私がシンガポールに来たときに、道教について調べればシンガポールの華人系宗教について分かるのではないかと思ったのですが、あまり実態がつかめませんでした。色々混ざっているのかなという印象でした。


福浦先生 もともとの中国の道教自体も色々な文化や宗教が混ざり合っているんです。日本に仏教が伝来する以前はいろんな信仰が合体していたんです。でも、そうやって混ざっていることに違和感があるとすれば、私たちが明治以降の宗教の様子を見てきているからだと思います。明治期には、政府による神仏分離方針(神道と仏教、神と仏、神社と寺院とをはっきり区別させること)というものがありました。


日本の神仏分離で見られるような、宗教を政治的に管理するという歴史は、シンガポールにもあるようですね。


福浦先生 シンガポールも、イギリスが植民地化した19世紀初頭、どのエスニックグループがどの地域に住むか区画割するんです。分割統治です。目的はそれぞれのグループの問題を共有しないようにすること。それが植民地統治する側からすればやりやすいのです。それはいろいろな形で今もあると思います。しかし一方で、それぞれのエスニックグループ間に交流はあるんだよ、という指摘が最近なされています。タイプーサムはご存知ですか。
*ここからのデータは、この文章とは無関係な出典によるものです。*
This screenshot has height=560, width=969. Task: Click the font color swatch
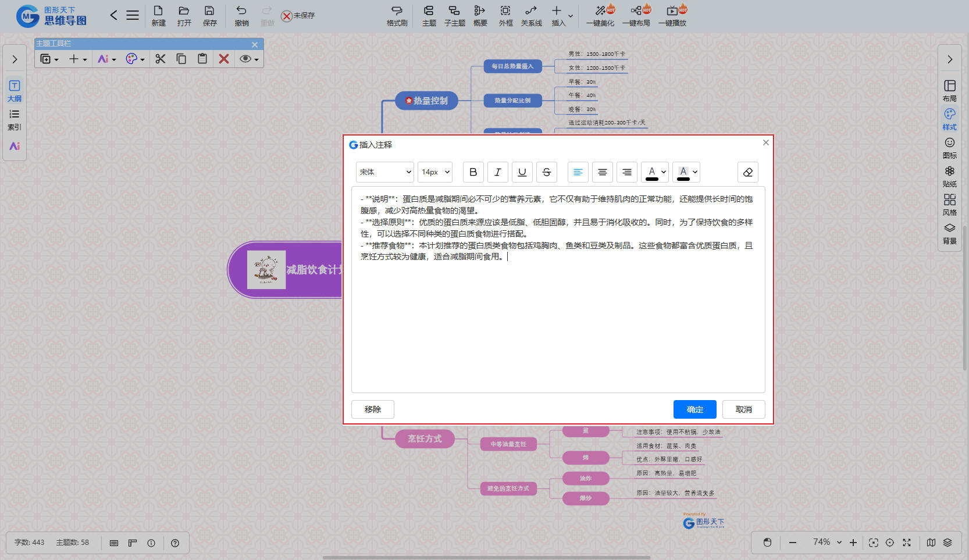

はい。体中に針を指して行進するお祭りですね。すごく痛そうなやつです。


福浦先生 はい。タイプーサムはヒンズー教の行事です。そこに近年華人系の人たちが参加し始めているということを、シンガポール大学の先生が指摘しています。また、インド系の人たちが華人系のお寺をお参りに行く姿も見られます。


私もつい最近インド系の方が華人系のお寺に入っていくのを見かけました。意外な光景だったのでよく覚えています。ああいった人は華人系の宗教に改宗した人なのでしょうか。


福浦先生 いえ、多分そうではなくて、お互いが興味をもって、知識を交換しているんだと思います。こうしたらいいとか、ああしたらいいとかしょっちゅう交流しているみたいです。そういうほうがお互いにうまくいくのじゃないかと思います。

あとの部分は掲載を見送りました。